**SELECTED EXTRACT**
START
“From commanding India’s premier strike corps to leading all three armed forces — Lt Gen Raja Subramani’s appointment as CDS is the culmination of a career spent on India’s most contested frontiers.”
The Government of India on 9 May 2026 appointed Lieutenant General N. S. Raja Subramani (Retd.) as India’s next Chief of Defence Staff (CDS). He is scheduled to assume charge on 30 May 2026, succeeding General Anil Chauhan, whose tenure concludes on the same date. He will simultaneously serve as Secretary to the Government of India in the Department of Military Affairs (DMA) — a dual responsibility inherent in the CDS post since its creation.
Raja Subramani is the third CDS in India’s history, following General Bipin Rawat (first, 2020–2021) and General Anil Chauhan (second, 2022–2026). His appointment was made alongside the designation of Vice Admiral Krishna Swaminathan as the next Chief of the Naval Staff — a simultaneous transition across two of India’s top defence positions on 9 May 2026.
👤 Who Is Lt Gen N S Raja Subramani?
Lieutenant General Nagendra Singh Raja Subramani holds the decorations PVSM, AVSM, SM, and VSM — among the highest service honours for Indian Army officers. He was commissioned into the 8th Battalion of the Garhwal Rifles on 14 December 1985, following graduation from the National Defence Academy (NDA), Khadakwasla, and the Indian Military Academy (IMA), Dehradun.
His academic qualifications:
- MA — King’s College, London
- MPhil in Defence Studies — University of Madras (Chennai)
END
**REQUIRED TASK**
Pick up the piece on Lt Gen Raja Subramani's appointment as Chief of Defence Staff after its last line and keep writing it.

**DATA ROWS**
START
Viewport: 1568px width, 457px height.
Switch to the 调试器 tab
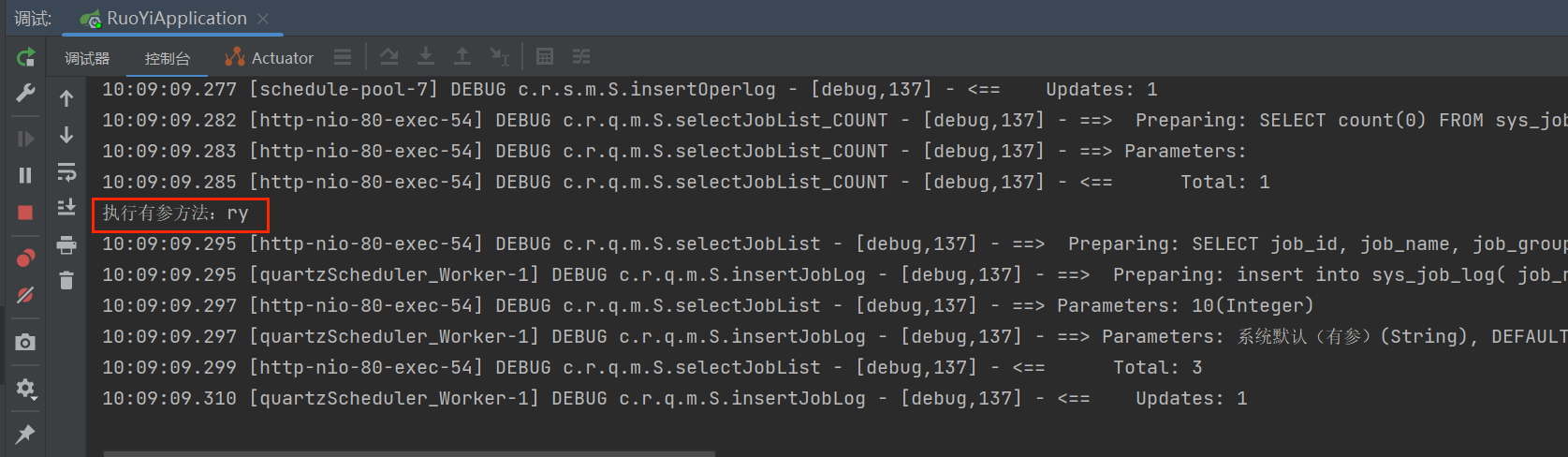click(x=87, y=58)
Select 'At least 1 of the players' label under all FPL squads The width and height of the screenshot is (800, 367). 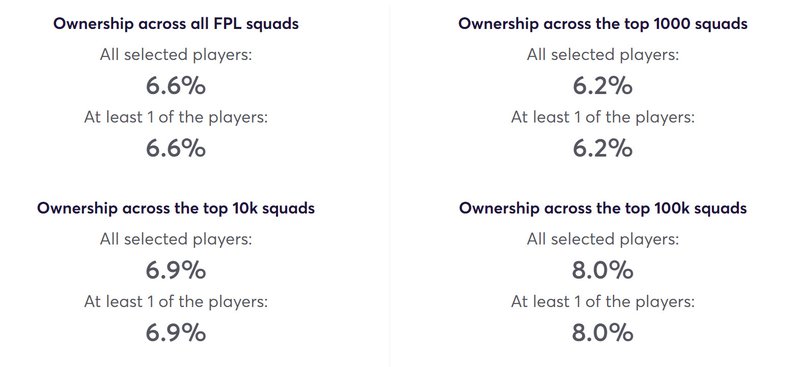pyautogui.click(x=176, y=117)
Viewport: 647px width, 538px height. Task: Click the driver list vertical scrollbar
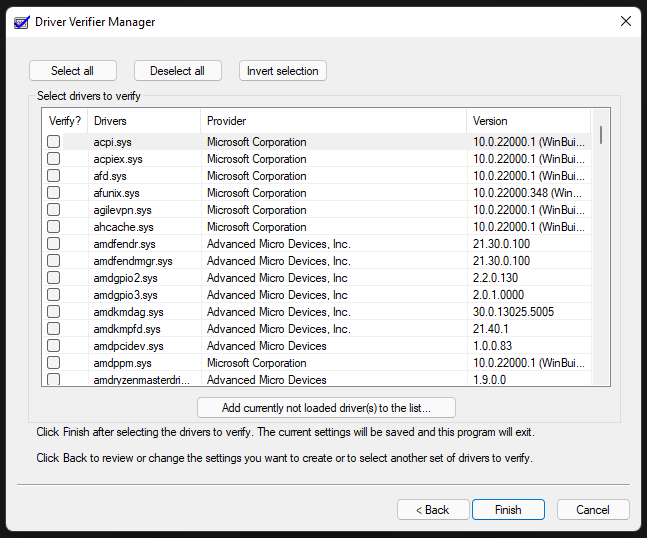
END
**ANSWER TO THE EXERCISE**
His military education includes the Joint Services Command and Staff College (JSCSC), Bracknell, UK, and the National Defence College (NDC), New Delhi — the apex institution in India for training senior officers in national security and strategic management.
After retiring as Vice Chief of the Army Staff (VCOAS) on 31 July 2025, he was appointed Military Adviser at the National Security Council Secretariat (NSCS) from 1 September 2025 — the same trajectory followed by his predecessor General Anil Chauhan before his elevation to CDS.
Think of the CDS as the CEO above three separate departmental heads (Army, Navy, Air Force chiefs). Before this post existed, the three service chiefs operated almost independently with no single officer above them. Raja Subramani, having commanded India’s frontline strike corps against Pakistan and a mountain division facing China, is the military equivalent of a manager who has worked in every critical division before reaching the top.
⚔️ Command and Operational Career
Raja Subramani’s operational experience spans India’s two most sensitive theatres — the Western Front (Pakistan border) and the Northern Front (China border) — as well as the northeast. He is recognised as an expert on both the Pakistan and China fronts, a significant factor in his selection as CDS at a time of heightened threat on both borders.
| Command / Appointment | Role / Significance |
|---|---|
| 16 Garhwal Rifles | Counter-insurgency operations in Assam — Operation Rhino (against ULFA) |
| 168 Infantry Brigade | Operational command in Jammu & Kashmir |
| 17 Mountain Division | Frontline formation in the Central Sector, facing China |
| 2 Corps (Western Front) | India’s premier strike corps — offensive operations against Pakistan in Punjab plains |
| Central Command (Lucknow) | GOC-in-C — March 2023 to June 2024; covers UP, Uttarakhand, central India |
| Vice Chief of Army Staff (VCOAS) | July 2024 – July 2025 — second-highest position in the Indian Army |
| Military Adviser, NSCS | 1 Sep 2025 – May 2026; principal military-NSC bridge |
His staff appointments include: Brigade Major of a Mountain Brigade; Defence Attaché at India’s Embassy in Astana, Kazakhstan; Assistant Military Secretary; Colonel General Staff (Operations) at HQ Eastern Command; Deputy Director General of Military Intelligence; Chief Instructor (Army) at the Defence Services Staff College, Wellington; and Chief of Staff of a Command.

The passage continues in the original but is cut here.